List of tasks:
1. According to the Heart River text, at what elevation does the river originate?
2. Using the Heart River text, explain why the motto of the village of Nampa is "A Place close to the Heart".
3. Carry on the Heart River text from its final sentence.

Text for analysis:
┏━━

The Heart River is a river in northern Alberta, Canada. It is a major tributary of the Peace River.

The motto of the village of Nampa, Alberta is A Place close to the Heart, a reference to the river flowing through the community.

==Course==
The Heart River originates in Northern Sunrise County in Alberta, at an elevation of 745 m. It flows north through an unnamed lake, then turns westwards as it heads through Harmon Valley Park. It receives the waters from the Harmon Valley Creek as it passes by the settlement of Harmon Valley, then turns south. Up until this point, it is the North Heart River as differentiated from the South Heart River. It receives the waters of Bearhead Creek (also carrying waters from the Benjamin Creek from the east), then turns again westward. It is paralleled by the Mackenzie Northern Railway as it passes by the hamlet of Reno and through the village of Nampa. Heart River then receives Myrtle Creek, which is flowing north just east of the village of Nampa. It is crossed by Highway 2, then continues westwards by the hamlet of Marie-Reine, then turns north and flows through a 150 m deep canyon through the Greene Valley Provincial Park. It then empties in the Peace River, immediately downstream from the Smoky River mouth, at an elevation of 320 m, within the Peace River town limits.

┗━━

Saved entries:
┏━━

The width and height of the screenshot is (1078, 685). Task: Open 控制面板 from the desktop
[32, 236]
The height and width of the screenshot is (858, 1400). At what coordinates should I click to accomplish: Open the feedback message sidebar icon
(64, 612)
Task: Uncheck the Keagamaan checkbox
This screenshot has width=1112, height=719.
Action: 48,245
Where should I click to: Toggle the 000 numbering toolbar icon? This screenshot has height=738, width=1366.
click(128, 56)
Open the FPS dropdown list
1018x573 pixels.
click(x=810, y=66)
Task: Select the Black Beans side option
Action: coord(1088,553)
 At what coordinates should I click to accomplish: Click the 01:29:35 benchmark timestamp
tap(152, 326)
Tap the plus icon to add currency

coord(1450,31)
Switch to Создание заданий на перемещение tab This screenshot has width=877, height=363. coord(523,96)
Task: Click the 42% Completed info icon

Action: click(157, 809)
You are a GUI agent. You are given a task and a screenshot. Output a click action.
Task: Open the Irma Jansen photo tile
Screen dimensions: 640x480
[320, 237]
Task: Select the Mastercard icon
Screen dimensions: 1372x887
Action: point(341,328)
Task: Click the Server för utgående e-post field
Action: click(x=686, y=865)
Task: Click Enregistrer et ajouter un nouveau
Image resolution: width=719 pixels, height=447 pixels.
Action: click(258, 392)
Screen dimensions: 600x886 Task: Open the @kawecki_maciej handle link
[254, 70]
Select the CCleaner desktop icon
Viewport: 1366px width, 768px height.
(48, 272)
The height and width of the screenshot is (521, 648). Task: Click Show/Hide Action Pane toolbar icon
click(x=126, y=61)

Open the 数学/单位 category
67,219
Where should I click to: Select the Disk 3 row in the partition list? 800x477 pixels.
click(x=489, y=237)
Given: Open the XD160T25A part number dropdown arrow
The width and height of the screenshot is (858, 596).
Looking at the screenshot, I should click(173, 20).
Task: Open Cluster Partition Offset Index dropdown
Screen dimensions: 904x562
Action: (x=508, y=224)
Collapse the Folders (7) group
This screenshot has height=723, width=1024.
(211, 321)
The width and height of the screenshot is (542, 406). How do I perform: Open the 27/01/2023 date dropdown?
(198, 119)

┗━━

Responses in order:
1. It originates at an elevation of 745 m.

2. The motto refers to the Heart River, which flows through the community of Nampa.

3.
Heart River drains an area of approximately 1,900 km2. The watershed can be categorized into three major sub-basins: the North Heart River whose drainage area is about 830 km^{2}; Bearhead Creek including Benjamin Creek whose drainage area is about 773 km^{2} and Myrtle Creek including the Nampa South Drainage Project whose drainage area is 201 km^{2}.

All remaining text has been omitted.